**What is expected:** Can you retype the lines from the first one up to and including the line with "Action: pos(1422,349)", keeping every character the same?

>> BEGIN Data provided

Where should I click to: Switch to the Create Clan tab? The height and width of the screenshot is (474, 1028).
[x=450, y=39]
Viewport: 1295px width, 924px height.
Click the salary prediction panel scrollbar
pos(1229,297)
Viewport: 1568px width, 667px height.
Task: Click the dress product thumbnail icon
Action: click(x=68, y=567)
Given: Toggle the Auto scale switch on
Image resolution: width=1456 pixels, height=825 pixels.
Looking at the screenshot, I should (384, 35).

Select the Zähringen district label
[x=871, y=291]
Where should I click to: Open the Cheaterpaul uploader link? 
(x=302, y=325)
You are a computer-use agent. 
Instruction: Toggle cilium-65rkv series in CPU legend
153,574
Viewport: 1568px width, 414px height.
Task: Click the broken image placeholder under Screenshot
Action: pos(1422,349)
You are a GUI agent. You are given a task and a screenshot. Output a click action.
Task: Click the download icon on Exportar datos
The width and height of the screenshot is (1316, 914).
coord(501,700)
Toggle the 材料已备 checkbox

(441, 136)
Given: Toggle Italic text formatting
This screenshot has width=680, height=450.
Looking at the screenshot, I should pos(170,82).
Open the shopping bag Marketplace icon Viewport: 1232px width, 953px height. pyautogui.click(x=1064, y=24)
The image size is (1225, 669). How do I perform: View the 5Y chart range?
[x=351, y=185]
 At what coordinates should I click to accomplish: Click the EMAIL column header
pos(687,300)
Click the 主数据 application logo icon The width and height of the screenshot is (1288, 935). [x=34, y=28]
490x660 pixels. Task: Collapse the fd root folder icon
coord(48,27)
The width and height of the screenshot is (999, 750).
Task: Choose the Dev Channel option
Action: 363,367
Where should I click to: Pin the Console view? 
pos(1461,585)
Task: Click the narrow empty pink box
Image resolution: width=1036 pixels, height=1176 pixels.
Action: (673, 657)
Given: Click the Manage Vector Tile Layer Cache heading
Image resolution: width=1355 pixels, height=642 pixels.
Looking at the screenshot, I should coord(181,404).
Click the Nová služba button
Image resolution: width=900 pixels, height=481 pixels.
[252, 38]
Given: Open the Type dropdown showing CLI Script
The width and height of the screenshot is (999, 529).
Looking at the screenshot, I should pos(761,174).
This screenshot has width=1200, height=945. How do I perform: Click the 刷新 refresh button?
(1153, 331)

>> END Data provided

**Reply to the task:**
Where should I click to: Switch to the Create Clan tab? The height and width of the screenshot is (474, 1028).
[x=450, y=39]
Viewport: 1295px width, 924px height.
Click the salary prediction panel scrollbar
pos(1229,297)
Viewport: 1568px width, 667px height.
Task: Click the dress product thumbnail icon
Action: click(x=68, y=567)
Given: Toggle the Auto scale switch on
Image resolution: width=1456 pixels, height=825 pixels.
Looking at the screenshot, I should (384, 35).

Select the Zähringen district label
[x=871, y=291]
Where should I click to: Open the Cheaterpaul uploader link? 
(x=302, y=325)
You are a computer-use agent. 
Instruction: Toggle cilium-65rkv series in CPU legend
153,574
Viewport: 1568px width, 414px height.
Task: Click the broken image placeholder under Screenshot
Action: pos(1422,349)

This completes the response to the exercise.